English metalcore band

Ravenface are an English heavy metal band, originating from Blackpool, Lancashire, England, formed in 2007.

== Career ==
They released their self-titled EP in 2009, which was followed by their debut studio album This Is Annihilation the following year on 30 November. The band performed at Hammerfest III on 18 March 2011 in Prestatyn, performing on the Fresh Blood Stage. Their second studio album titled Divided Kingdom was released in 2012. It featured guest vocals by Mutiny Within's Chris Clancy on the eponymous track.

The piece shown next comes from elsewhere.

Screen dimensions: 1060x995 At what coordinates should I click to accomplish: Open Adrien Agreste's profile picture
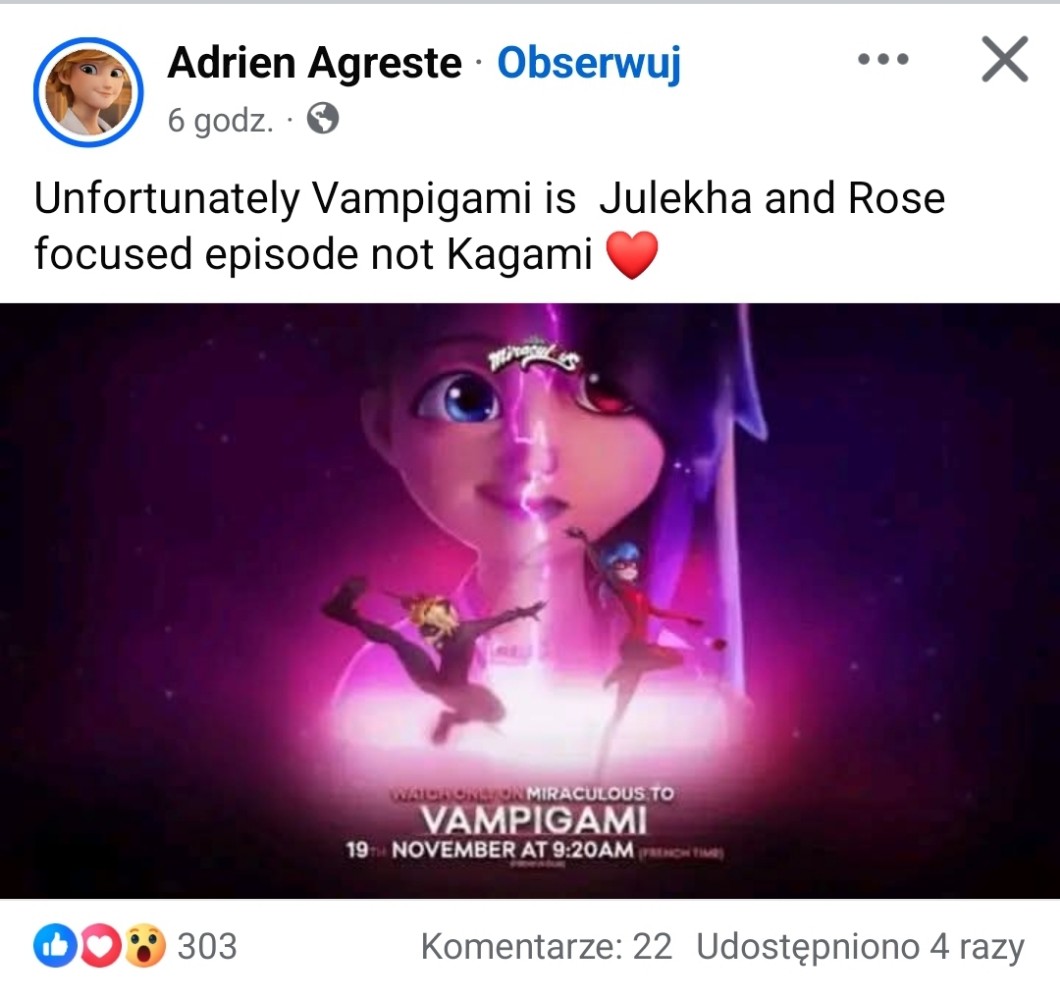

In mid-2013, James Denton founded the metal band No Sin Evades His Gaze, which features ex-Bleeding Oath bassist Moat Lowe, initially as a side project. Ravenface decided to split in 2014, with both vocalist James Denton and drummer Theo Harvey now focusing on No Sin Evades His Gaze; former drummer Dom Rodriguez focusing on his band called Heritage; and guitarist Jack Ormond-Prout focusing on his band called Jagwar.

The band announced in 2017 they were reuniting, marking it with a re-release of their second studio album Divided Kingdom, the funds from which they would use to record a third studio album. The band released their third album Breathe Again in 2018.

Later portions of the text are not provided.